Con l’arrivo della stagione primaverile, le uscite con il cane diventano più frequenti e piacevoli, ma proprio in questo periodo è importante fare attenzione alla classica processionaria. Le temperature più miti degli ultimi anni hanno anticipato il ciclo di questo insetto, che può scendere dagli alberi già da febbraio, ritrovandosi nei prati e lungo i marciapiedi.

Proprio per questo motivo, è importante comprendere quanto questo insetto possa creare problemi all’uomo ma soprattutto ai nostri amici a quattro zampe. A spiegarlo sono stati gli sperti che, hanno rilasciato alcuni importanti consigli per riconoscerla e proteggere i nostri fidati cani.

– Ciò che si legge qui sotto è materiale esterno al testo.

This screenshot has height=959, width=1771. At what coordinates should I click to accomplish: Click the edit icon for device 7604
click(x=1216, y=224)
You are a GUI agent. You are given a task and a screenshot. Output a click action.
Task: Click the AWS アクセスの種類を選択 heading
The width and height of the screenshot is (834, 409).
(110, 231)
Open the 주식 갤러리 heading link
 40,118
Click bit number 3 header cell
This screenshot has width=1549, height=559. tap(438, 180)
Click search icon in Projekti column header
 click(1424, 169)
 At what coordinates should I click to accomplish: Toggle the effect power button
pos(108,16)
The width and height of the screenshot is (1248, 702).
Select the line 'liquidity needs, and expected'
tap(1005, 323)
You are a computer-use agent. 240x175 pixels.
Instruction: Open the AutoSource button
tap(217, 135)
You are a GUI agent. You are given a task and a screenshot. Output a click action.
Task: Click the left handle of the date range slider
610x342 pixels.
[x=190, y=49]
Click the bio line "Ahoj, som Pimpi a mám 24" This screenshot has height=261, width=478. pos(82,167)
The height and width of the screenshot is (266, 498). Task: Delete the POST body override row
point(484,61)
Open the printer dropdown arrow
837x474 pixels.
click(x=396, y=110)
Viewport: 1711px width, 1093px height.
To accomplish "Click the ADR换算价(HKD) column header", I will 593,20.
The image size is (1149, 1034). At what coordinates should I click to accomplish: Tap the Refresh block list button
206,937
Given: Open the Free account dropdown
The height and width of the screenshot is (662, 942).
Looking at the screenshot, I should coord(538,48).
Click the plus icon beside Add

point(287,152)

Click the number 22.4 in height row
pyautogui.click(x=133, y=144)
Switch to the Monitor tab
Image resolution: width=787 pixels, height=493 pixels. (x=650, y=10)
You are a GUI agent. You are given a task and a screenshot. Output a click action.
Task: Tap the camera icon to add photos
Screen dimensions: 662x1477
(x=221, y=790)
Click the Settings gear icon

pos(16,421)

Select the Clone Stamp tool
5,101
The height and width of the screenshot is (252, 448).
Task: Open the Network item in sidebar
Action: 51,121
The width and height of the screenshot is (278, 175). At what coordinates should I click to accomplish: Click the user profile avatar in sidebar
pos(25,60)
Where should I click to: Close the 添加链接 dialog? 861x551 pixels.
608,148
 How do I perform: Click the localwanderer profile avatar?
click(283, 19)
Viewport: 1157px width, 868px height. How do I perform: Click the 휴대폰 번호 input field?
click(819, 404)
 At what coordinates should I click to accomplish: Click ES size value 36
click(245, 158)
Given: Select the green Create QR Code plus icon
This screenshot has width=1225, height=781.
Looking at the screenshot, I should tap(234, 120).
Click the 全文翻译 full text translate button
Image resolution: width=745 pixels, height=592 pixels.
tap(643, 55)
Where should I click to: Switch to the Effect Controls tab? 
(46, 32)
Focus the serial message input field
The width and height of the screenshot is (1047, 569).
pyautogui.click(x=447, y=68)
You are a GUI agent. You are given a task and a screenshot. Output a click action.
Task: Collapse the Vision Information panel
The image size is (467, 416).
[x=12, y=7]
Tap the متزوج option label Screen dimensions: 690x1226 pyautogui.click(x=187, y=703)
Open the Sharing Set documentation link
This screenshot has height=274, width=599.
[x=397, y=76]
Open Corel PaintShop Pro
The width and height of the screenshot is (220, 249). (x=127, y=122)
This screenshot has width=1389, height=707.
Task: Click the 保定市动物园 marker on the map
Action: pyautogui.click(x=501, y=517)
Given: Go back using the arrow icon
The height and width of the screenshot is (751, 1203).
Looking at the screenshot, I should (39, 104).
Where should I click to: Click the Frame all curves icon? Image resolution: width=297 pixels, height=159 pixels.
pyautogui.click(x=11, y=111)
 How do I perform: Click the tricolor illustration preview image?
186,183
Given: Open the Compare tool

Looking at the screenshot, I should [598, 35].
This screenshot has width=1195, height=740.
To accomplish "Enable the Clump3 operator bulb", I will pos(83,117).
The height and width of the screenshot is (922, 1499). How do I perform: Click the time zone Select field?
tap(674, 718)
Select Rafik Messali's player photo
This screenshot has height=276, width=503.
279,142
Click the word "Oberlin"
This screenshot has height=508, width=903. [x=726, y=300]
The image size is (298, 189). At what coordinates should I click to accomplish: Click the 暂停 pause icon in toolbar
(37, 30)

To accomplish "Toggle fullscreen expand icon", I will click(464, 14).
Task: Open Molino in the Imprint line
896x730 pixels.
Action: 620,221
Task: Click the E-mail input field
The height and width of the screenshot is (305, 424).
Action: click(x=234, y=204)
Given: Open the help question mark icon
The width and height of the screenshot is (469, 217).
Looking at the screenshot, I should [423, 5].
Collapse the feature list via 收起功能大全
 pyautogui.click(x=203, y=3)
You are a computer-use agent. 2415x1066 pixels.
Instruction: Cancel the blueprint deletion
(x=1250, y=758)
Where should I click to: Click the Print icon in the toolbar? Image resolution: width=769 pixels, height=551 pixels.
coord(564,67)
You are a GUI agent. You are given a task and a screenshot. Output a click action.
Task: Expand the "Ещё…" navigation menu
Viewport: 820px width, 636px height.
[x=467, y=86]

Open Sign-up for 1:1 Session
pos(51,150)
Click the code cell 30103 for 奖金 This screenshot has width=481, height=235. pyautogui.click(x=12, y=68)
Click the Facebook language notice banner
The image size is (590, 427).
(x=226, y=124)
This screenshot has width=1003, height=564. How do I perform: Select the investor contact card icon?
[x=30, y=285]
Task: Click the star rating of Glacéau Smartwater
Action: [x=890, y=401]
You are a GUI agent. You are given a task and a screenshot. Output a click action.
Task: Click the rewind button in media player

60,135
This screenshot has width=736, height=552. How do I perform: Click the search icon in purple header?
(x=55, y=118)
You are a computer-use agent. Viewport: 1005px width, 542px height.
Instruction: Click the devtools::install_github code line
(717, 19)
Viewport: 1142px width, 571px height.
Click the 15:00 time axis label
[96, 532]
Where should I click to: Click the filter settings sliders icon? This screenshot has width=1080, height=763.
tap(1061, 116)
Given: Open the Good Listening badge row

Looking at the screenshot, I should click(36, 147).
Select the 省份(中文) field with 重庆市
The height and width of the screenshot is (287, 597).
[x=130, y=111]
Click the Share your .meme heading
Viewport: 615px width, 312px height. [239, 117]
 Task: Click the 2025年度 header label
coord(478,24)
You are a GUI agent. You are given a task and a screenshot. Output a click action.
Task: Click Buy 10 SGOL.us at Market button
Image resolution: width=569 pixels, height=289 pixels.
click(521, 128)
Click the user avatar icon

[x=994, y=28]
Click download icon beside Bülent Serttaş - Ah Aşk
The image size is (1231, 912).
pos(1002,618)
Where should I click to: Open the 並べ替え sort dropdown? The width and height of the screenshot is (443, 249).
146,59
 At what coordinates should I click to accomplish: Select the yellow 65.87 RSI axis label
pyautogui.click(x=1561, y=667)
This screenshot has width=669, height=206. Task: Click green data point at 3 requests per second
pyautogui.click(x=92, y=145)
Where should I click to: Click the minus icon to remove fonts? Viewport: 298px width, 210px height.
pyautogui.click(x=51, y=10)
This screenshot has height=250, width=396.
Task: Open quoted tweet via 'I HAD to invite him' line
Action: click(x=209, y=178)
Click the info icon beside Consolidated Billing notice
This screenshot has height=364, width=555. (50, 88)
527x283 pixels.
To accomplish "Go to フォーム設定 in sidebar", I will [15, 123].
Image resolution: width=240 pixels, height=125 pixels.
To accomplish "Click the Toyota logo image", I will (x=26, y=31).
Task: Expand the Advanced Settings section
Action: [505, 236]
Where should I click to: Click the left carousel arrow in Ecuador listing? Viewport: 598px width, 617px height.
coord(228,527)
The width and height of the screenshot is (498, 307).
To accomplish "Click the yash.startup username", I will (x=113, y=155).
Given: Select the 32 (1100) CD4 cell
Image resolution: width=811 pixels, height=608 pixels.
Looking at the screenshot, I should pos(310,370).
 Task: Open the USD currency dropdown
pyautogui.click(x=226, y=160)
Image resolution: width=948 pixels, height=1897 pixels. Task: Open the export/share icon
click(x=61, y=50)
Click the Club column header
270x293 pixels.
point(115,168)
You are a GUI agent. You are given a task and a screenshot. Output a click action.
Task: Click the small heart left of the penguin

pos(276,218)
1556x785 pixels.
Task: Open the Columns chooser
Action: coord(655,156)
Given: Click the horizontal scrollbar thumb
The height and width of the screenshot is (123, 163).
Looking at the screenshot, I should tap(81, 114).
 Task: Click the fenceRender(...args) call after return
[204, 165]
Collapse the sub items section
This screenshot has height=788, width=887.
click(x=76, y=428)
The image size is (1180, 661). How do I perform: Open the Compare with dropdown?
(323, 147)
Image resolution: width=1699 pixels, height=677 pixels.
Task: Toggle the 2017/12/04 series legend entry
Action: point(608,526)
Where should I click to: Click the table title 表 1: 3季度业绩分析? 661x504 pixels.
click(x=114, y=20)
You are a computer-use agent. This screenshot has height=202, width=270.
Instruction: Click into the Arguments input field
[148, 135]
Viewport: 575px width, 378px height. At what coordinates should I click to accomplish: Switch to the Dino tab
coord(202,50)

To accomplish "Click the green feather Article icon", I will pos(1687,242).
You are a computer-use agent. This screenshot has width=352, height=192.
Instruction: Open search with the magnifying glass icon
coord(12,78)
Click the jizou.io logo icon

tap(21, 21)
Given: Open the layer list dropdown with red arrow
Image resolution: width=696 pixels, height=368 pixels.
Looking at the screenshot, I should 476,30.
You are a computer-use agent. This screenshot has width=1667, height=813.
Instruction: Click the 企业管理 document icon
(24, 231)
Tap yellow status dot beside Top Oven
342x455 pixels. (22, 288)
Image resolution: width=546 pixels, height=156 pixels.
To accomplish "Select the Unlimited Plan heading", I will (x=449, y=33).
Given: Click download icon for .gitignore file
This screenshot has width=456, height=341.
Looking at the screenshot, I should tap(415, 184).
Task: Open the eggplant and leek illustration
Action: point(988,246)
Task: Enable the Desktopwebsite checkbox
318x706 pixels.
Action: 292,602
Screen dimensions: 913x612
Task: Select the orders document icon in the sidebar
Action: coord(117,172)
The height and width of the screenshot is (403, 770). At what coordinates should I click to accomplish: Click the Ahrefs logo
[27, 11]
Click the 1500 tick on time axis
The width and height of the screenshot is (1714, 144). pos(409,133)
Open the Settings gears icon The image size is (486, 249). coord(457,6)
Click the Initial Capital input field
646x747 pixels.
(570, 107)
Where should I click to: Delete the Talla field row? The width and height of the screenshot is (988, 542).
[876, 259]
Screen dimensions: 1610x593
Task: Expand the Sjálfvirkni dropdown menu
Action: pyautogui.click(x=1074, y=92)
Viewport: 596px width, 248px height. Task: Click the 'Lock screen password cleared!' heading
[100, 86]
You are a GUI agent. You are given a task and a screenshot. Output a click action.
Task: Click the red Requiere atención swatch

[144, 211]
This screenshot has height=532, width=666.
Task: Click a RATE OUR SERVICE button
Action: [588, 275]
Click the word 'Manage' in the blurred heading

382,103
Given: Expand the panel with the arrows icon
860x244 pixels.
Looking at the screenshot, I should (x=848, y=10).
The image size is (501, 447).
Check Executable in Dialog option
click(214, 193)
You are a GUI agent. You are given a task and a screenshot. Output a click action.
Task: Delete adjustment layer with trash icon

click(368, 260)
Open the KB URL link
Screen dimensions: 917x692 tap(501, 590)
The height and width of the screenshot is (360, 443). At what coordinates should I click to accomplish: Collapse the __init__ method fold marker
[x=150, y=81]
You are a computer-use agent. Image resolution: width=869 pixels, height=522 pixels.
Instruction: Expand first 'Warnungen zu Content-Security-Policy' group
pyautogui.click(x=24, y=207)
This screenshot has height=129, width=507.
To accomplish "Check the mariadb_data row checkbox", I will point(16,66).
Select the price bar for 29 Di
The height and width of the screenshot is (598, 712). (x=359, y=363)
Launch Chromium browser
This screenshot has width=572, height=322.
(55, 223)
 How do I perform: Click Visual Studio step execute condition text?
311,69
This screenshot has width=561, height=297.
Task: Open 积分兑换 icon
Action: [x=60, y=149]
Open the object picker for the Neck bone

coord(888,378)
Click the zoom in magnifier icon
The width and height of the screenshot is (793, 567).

Processionaria, come riconoscerla e proteggere il nostro cane

foto via freepik

La processionaria del pino (Thaumetopoea pityocampa) è un bruco lungo pochi centimetri, noto per il suo caratteristico movimento in fila indiana. Sebbene sia associata principalmente ai pini, può infestare anche querce, faggi, castagni, betulle e persino alberi ornamentali presenti nei parchi cittadini.

La presenza dei nidi, simili a batuffoli bianchi tra i rami, è un segnale evidente di infestazione e indica che l’area dovrebbe essere evitata. La diffusione in contesti urbani rende il fenomeno più comune di quanto si creda.

Il problema maggiore per i cani non deriva dal bruco in sé, ma dai peli urticanti che ricoprono il suo corpo. Questi minuscoli filamenti, dotati di uncini e contenenti traumatoproteina, possono creare reazioni infiammatorie molto intense.

Quando il cane annusa o tocca la larva, i peli si fissano alle mucose e rilasciano istamina. I sintomi possono manifestarsi rapidamente: ipersalivazione, gonfiore della lingua, vomito, difficoltà respiratorie, febbre e nei casi problemi più gravi.

Come proteggere il nostro cane dalla processionaria

Un aspetto spesso ignorato è che il contatto può avvenire anche senza toccare direttamente il bruco. I peli urticanti, infatti, possono disperdersi nell’aria e raggiungere il cane attraverso il vento. L’inalazione può causare tosse, starnuti e problemi respiratori, rendendo difficile anche una semplice sosta in un’area contaminata. Per questo motivo è essenziale prestare attenzione all’ambiente circostante durante le passeggiate.

In caso di contatto, la rapidità dell’intervento è fondamentale. Bisogna allontanarsi subito dalla zona e sciacquare la bocca del cane con abbondante acqua, utilizzando guanti per evitare il contatto diretto.

Il getto deve essere orientato verso l’esterno per impedire l’ingestione di acqua contaminata. Dopo il primo soccorso è indispensabile rivolgersi immediatamente al veterinario, che potrà valutare la situazione e intervenire con le terapie più adatte.